What is required: Filter the lines below, copying only those with the string "will".

Stored items:
————————
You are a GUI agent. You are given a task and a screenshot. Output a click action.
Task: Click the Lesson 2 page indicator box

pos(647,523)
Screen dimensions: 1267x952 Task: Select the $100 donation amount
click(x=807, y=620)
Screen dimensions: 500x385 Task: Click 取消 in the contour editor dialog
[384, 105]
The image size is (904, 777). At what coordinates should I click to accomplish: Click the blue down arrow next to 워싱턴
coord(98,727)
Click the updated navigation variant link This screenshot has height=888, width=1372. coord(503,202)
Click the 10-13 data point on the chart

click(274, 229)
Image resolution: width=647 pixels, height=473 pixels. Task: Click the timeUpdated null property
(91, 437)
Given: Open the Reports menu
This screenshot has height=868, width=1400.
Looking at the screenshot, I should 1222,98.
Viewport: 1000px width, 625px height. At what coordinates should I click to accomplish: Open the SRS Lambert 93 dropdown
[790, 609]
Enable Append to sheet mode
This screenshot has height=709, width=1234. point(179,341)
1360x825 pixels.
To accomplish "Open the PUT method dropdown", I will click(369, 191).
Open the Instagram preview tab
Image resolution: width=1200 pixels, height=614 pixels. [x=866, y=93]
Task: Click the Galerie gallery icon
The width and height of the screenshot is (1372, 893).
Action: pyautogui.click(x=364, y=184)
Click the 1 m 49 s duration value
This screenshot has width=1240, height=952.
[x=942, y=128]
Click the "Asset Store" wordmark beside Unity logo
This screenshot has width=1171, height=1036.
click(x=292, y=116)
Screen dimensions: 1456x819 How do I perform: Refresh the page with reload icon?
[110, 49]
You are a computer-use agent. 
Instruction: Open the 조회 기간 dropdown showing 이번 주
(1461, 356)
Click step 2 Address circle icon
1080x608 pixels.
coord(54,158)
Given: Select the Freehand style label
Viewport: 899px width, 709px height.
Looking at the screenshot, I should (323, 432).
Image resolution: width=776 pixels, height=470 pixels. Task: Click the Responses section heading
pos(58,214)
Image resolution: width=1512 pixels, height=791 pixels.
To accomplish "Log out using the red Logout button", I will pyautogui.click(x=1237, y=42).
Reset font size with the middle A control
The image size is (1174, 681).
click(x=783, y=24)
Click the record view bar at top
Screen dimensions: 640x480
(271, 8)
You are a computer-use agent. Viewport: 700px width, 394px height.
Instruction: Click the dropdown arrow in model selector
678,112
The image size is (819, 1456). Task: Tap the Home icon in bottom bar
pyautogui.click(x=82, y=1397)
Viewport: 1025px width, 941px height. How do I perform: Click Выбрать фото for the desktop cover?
————————
Output:
To accomplish "Open the PUT method dropdown", I will click(369, 191).
To accomplish "Log out using the red Logout button", I will pyautogui.click(x=1237, y=42).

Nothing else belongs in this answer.